[Item coordinate data]

▼

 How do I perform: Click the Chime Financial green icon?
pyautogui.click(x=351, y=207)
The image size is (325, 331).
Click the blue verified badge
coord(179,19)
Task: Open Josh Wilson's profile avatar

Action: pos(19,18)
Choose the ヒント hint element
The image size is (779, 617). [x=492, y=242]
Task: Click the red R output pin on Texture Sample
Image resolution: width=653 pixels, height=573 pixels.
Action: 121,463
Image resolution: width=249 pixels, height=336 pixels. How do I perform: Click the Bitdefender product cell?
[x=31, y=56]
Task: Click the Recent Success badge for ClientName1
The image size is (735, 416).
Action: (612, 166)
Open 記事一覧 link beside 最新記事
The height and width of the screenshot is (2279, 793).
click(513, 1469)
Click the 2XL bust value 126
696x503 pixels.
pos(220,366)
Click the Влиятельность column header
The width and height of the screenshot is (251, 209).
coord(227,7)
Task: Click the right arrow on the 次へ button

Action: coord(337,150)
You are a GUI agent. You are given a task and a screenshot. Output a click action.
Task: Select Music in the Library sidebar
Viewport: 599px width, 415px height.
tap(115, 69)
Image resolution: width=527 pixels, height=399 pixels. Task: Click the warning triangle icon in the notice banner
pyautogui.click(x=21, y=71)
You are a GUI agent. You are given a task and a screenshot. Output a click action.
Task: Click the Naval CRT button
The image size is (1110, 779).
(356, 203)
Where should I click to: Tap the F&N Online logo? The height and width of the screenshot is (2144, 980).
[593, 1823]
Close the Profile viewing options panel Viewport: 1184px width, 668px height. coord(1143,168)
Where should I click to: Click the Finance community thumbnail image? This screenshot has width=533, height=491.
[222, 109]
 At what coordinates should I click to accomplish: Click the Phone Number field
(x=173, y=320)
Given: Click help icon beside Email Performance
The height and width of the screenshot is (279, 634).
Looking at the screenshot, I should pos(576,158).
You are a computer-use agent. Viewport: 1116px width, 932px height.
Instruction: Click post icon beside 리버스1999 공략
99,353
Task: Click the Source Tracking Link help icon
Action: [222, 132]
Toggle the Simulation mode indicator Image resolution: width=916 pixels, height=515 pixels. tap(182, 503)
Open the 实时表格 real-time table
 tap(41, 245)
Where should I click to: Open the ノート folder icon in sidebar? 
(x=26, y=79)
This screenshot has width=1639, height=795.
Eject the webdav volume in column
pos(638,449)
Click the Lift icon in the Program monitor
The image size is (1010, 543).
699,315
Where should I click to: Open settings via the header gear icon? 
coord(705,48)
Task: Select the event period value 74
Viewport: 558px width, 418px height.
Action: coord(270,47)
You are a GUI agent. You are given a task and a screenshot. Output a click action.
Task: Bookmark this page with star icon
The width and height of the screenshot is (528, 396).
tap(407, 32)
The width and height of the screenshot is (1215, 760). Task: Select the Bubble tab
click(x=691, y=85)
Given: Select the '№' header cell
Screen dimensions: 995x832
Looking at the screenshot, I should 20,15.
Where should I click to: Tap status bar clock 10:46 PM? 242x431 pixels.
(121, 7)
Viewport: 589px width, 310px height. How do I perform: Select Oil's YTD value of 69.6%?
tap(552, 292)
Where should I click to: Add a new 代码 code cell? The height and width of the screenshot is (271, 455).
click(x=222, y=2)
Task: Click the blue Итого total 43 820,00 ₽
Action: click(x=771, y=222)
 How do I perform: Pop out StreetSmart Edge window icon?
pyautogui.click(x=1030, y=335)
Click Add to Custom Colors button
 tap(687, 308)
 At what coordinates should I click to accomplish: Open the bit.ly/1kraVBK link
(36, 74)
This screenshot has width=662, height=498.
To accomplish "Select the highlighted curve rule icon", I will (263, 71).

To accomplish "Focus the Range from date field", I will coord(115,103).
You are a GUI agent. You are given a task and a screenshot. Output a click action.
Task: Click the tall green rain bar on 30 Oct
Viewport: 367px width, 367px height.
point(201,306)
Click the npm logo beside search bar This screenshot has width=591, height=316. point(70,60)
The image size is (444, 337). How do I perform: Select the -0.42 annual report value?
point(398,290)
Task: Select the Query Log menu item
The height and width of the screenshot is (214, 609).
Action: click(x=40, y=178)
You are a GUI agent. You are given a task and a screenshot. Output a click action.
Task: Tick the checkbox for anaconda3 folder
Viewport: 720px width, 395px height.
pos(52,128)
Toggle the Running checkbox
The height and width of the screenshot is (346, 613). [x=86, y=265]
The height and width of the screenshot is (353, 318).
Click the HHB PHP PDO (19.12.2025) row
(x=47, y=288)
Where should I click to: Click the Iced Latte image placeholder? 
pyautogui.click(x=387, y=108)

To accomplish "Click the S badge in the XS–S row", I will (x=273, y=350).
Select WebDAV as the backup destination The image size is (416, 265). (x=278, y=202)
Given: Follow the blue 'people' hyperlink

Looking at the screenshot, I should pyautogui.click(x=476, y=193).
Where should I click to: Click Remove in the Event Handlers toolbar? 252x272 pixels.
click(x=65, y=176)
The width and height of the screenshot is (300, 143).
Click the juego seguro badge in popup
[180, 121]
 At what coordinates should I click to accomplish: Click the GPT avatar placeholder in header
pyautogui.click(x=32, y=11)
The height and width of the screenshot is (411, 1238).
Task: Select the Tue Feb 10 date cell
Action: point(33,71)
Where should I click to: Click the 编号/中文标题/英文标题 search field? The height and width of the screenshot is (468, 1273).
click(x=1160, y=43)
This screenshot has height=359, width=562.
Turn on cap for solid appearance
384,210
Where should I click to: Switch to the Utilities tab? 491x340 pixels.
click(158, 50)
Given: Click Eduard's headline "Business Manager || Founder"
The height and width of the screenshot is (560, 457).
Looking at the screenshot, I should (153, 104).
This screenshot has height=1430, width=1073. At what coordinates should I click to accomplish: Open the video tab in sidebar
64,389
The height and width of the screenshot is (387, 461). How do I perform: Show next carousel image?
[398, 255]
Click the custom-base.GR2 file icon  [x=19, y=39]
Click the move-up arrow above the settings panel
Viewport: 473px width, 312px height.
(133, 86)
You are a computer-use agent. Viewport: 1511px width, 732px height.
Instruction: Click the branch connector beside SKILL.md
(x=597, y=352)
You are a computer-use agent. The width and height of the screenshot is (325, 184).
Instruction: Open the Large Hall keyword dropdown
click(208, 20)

▲

[Exercise description] Pull out every line of the records above that contains the string "settings", matching case exactly.

[Task response]
Where should I click to: Open settings via the header gear icon? 
Click the move-up arrow above the settings panel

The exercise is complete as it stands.